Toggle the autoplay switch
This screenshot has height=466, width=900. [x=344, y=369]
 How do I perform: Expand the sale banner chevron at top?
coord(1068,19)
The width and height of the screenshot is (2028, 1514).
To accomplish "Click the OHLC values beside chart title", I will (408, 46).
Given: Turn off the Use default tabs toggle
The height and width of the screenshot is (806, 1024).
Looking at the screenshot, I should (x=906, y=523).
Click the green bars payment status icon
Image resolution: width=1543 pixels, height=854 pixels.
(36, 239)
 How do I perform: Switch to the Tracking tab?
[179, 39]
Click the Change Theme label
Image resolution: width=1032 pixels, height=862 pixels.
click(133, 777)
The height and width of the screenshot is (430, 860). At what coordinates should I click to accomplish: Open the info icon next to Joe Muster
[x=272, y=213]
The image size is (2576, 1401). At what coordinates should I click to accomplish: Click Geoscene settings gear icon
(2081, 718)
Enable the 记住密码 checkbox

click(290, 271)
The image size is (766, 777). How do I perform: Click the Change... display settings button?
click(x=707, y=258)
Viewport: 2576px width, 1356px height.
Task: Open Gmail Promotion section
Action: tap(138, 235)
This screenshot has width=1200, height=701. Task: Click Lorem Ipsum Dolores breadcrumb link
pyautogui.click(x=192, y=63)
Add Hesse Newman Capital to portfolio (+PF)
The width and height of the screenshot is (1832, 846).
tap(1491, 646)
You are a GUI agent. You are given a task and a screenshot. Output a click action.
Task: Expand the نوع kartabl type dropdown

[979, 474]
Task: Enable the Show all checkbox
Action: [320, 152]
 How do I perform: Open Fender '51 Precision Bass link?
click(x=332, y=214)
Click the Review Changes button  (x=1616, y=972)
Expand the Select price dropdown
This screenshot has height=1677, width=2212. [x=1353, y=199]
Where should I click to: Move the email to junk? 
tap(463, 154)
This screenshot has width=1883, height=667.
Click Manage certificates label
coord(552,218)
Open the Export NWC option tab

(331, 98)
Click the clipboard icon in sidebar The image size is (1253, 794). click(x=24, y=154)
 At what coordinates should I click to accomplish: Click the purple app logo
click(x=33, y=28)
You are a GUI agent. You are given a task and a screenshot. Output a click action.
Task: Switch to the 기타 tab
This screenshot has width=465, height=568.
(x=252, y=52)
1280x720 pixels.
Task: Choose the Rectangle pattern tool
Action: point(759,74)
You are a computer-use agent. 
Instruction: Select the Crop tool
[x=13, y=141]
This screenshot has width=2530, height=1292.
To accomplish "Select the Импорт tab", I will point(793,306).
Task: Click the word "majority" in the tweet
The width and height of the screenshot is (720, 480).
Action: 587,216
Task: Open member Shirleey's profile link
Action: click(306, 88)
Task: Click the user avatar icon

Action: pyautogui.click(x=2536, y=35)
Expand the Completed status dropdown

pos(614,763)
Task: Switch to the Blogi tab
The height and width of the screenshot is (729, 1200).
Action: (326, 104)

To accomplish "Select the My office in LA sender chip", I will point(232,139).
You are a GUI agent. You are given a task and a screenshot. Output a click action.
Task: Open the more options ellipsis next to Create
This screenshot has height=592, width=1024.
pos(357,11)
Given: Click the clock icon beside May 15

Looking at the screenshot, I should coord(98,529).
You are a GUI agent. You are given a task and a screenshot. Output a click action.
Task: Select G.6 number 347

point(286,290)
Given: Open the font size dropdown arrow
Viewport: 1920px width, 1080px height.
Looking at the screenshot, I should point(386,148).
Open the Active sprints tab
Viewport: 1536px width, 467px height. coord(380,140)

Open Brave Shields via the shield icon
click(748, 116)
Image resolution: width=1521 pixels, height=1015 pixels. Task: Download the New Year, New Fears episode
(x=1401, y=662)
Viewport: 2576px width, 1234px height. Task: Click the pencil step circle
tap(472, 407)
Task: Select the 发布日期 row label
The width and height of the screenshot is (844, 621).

**PROMPT:**
Rewrite the data that opens with the line containing "How do I perform: Expand" and closes with the line containing "will (408, 46).", both lines included, adding -108 to every coordinate in the answers and leaving the rest unchanged.

**COMPLETE ANSWER:**
 How do I perform: Expand the sale banner chevron at top?
coord(960,-89)
The width and height of the screenshot is (2028, 1514).
To accomplish "Click the OHLC values beside chart title", I will (300, -62).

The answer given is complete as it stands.